In his ten chapters, he first explains what the biggest problems of our society are today and how it has come to this. A growing alienation, a missing sense of belonging and the ever growing economy that is actually destroying what humanity has built are at the core of his analysis. He rightfully names the problem neo-liberalism, the economical theory we are living in right now. In it, everything is subordinated to “the market” and we were made believe that this is a good thing.
Monbiot’s key points
To summarize his whole theory would be outside of the scope of this blog entry. What I can summarize are his key points. In order to change the current status, society has to fight certain neo-liberal values like individualism and the resulting alienation. Instead of global loneliness, Monbiot proposes local community projects. In politics, Monbiot calls for more participation to claim back our democratic power and he offers real-life examples from other countries. This holds true for all his ideas. Monbiot is not a positivistic dreamer, but always offers real-life examples on how to achieve what he proposes.

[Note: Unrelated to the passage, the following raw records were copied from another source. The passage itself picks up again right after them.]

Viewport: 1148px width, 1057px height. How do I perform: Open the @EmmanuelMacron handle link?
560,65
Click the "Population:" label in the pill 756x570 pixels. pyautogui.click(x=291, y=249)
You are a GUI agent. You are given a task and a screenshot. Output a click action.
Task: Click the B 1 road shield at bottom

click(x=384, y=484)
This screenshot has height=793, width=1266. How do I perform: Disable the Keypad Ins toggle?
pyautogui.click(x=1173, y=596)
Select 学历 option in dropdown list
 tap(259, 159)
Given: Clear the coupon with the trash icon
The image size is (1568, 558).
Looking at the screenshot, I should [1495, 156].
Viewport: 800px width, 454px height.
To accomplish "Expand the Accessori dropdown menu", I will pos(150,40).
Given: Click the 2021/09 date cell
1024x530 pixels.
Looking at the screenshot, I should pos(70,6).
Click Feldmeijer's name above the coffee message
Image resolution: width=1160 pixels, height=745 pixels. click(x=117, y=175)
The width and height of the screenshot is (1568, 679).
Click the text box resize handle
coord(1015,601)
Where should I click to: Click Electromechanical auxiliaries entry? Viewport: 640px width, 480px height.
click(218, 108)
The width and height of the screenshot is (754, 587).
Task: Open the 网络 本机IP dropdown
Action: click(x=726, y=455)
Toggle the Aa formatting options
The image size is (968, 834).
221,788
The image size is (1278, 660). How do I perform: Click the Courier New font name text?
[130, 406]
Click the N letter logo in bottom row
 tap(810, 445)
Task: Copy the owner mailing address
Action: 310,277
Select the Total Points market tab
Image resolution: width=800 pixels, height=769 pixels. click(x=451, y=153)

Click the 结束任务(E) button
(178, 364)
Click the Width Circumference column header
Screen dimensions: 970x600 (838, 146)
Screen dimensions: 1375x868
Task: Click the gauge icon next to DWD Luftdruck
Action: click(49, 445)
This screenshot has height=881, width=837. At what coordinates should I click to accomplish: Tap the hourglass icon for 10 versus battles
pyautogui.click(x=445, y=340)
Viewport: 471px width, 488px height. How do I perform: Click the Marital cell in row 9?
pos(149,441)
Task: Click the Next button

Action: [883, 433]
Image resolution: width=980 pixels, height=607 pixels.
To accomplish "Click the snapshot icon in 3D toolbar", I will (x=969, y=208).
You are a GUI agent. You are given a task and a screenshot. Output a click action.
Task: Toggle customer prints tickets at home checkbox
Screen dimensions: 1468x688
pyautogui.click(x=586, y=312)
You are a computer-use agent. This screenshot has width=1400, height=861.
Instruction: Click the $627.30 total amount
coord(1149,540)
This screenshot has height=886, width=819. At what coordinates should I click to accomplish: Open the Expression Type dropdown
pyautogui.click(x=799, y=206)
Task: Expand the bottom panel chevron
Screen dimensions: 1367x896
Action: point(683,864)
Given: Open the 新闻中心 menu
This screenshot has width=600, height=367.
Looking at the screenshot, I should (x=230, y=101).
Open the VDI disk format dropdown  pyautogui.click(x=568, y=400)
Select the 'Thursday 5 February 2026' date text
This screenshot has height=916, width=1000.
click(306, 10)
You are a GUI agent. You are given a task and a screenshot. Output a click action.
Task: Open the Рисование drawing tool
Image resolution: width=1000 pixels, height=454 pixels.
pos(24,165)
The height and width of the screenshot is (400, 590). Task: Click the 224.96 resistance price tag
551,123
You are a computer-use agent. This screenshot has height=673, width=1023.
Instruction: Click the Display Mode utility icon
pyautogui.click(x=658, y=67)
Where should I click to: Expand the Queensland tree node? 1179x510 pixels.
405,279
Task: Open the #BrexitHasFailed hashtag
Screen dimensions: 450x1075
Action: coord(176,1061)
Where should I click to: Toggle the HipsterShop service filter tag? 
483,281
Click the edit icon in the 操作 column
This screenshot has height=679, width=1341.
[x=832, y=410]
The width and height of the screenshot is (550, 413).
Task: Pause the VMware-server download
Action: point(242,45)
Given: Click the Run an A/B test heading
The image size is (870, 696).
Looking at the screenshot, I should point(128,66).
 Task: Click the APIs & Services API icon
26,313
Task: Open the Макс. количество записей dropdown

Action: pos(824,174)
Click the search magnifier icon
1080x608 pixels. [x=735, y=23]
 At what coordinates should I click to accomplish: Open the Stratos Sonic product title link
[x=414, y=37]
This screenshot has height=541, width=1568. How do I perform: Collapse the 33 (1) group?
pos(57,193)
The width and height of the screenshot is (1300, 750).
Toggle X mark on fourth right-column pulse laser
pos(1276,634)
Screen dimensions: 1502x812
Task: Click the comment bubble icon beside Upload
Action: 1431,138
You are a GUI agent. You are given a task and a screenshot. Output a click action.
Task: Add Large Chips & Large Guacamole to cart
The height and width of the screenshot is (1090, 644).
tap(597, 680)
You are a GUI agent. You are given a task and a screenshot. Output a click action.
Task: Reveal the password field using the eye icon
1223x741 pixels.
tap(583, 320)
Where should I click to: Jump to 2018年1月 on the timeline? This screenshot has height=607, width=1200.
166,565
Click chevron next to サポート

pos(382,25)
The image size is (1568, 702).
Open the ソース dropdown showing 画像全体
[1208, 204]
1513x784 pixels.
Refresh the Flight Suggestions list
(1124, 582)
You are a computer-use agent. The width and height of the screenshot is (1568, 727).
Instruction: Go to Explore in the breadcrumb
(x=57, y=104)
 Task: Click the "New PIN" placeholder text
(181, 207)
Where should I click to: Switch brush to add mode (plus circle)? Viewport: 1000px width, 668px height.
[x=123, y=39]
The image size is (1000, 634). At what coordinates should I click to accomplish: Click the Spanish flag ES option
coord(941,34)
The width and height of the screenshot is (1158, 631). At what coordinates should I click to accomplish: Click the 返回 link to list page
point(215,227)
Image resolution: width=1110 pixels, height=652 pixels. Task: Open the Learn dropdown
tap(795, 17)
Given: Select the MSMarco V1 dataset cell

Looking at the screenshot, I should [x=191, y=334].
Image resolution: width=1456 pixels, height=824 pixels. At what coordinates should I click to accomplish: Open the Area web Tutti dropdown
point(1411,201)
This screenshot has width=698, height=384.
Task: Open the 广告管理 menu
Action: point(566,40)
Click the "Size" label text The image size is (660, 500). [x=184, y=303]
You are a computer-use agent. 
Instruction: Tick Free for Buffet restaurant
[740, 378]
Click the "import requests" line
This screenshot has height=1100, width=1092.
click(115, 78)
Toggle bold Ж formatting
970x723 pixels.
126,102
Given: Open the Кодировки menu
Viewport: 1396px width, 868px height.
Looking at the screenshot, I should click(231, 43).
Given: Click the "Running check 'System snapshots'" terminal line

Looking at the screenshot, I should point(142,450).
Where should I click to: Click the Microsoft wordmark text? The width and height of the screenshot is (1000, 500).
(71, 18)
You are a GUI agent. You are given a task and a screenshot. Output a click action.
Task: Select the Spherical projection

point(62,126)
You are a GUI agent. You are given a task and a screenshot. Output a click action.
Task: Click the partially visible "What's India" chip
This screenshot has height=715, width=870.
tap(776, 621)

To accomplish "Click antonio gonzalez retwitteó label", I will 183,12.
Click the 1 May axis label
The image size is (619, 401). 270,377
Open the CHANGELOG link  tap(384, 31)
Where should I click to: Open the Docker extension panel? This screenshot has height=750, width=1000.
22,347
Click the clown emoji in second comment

All his points nevertheless point into one direction: That the way we live today can not continue. Unlawful wars, climate change and the rise of right-wing policy-makers are only very obvious reasons a system-change has to happen. The question is how. Sri Lanka tried just recently.
Where to go from here
I honestly don’t know. The key difference to Sri Lanka is, that people living in the so-called “First World” are saturated and don’t feel the need for a change. Unfortunately, these people are the ones responsible for many of the wrong-doings. When I first heard about Monbiot’s book, I thought that his ideas are unrealistic and only wishful thinking. While reading it, I realised that I had actual the same wishful thinking as he has. By the end of the book I saw, that Monbiot is not a dreamer. Nevertheless, what he proposes is not easy and certainly calls for a system-change. In what way that change has to come is not clear. I certainly will give his other books a read.